Fragmento seleccionado =>
La guerra no ha terminado. Y me temo que no se va a acabar nunca. Son tantos los enigmas que quedan por resolver —entre otros muchos, la muerte y el destino final del cuerpo de Hitler, o la inexplicable pasividad, durante los primeros años de barbarie, de la mayoría de países de todo el mundo— que el nazismo y sus aledaños van a seguir siendo un asunto que seduzca a historiadores, escritores, cineastas y público en general.
Últimos días en Berlín es, para empezar, una novela escrita a la vieja usanza (Galdós y Baroja son algo más que un simple referente), en donde se “tira” de argumento y se echa mano, no sólo a la documentación existente, en una excelente labor de investigación exhaustiva, sino también a la imaginación desbordada que fluye por estas páginas. El libro transcurre en dos grandes escenarios que dan mucho de sí: de un lado, la Rusia pre y post revolucionaria, y, por otra parte, la Alemania (Berlín, principalmente) en los años previos a la II Guerra Mundial y durante el transcurso de esta, con especial atención no a los hechos bélicos en sí, a las batallas y a los encarnizados combates, sino, sobre todo, al día a día, al transcurrir de la calle, al modo en que afectó este conflicto a las familias.

Ejercicios =>
**1.** Indica si cada afirmación concuerda con el fragmento seleccionado sobre la novela Últimos días en Berlín, respondiendo sí o no y citando literalmente las palabras del texto que lo deciden. (a) La novela se desarrolla en dos grandes escenarios. (b) La novela presta especial atención a las batallas y los combates. (c) El texto afirma que la guerra ha terminado.
**2.** Escribe la continuación del fragmento seleccionado sobre la novela Últimos días en Berlín a partir de su última oración.

Material proporcionado =>

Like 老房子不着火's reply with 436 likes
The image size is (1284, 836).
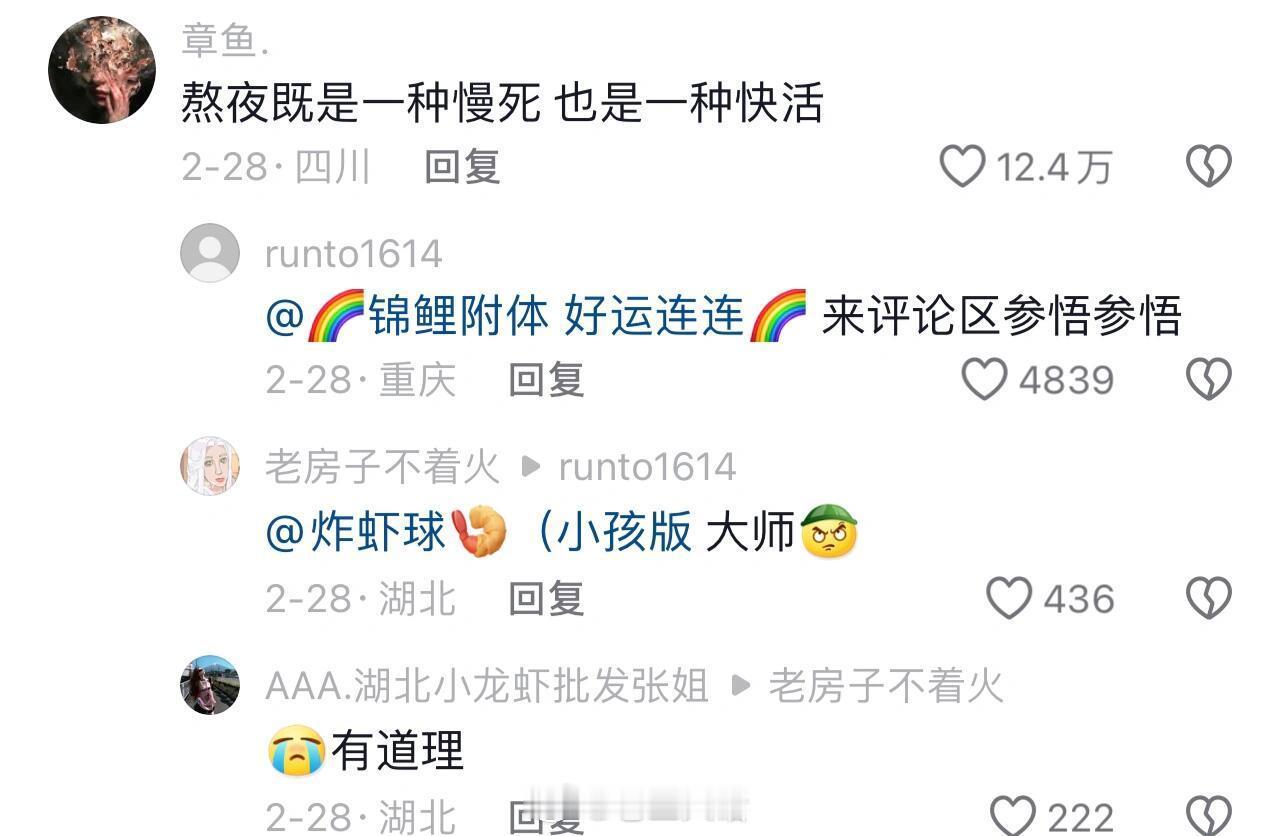[x=1010, y=599]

Respuestas por tarea =>
**1.**
(a) Sí: «El libro transcurre en dos grandes escenarios que dan mucho de sí».
(b) No: «con especial atención no a los hechos bélicos en sí, a las batallas y a los encarnizados combates, sino, sobre todo, al día a día».
(c) No: «La guerra no ha terminado.»

**2.**
Nadie podía predecir cuál sería el final de todo este jolgorio. Pero lo cierto es que Berlín, durante los años anteriores a la guerra, se había convertido, como con tanta exactitud indica la autora de esta novela, “en un campo abonado para el epicureísmo y la diversión desenfrenada”. Se bailaba, se disfrutaba. Y la ciudad se pobló de bares, de salas de fiestas, de cabarets, sustentados bajo el dicho de “vive y deja vivir”. Hasta que apareció Hitler y se acabó la diversión. Poco a poco, por el impulso del nuevo orden, van borrando del mapa a los críticos, a los opositores, a los disidentes. Uno de estos personajes, Fritz, ante tal situación, saca de su cartera de piel un libro que pone ante los ojos de Yuri: Los amigos de Voltaire, de Evelyn Beatrice Hall, su gran descubrimiento, y lee un breve párrafo: “No estoy de acuerdo con lo que dices, pero defenderé hasta la muerte tu derecho a decirlo”.
Sánchez-Garnica abre muchos frentes a medida que va avanzando en su novela. En uno de ellos se pone sobre el tapete un tema que, aún hoy, sigue siendo espinoso: la responsabilidad del resto de los países en ese despertar salvaje de una Alemania irreconocible. Uno de los personajes apostilla que tanto Inglaterra como Francia fueron cómplices del antisemitismo, poniéndose de perfil y mirando para otro lado. También resulta oportuno que la autora, en las últimas páginas de este relato, trate de abrirnos los ojos y proponga un debate sobre el papel de las mujeres durante esta época: “Eran los hombres los que hacían y sufrían la guerra (…), mientras nosotras, las mujeres, nos quedábamos cómodamente en nuestras casas”.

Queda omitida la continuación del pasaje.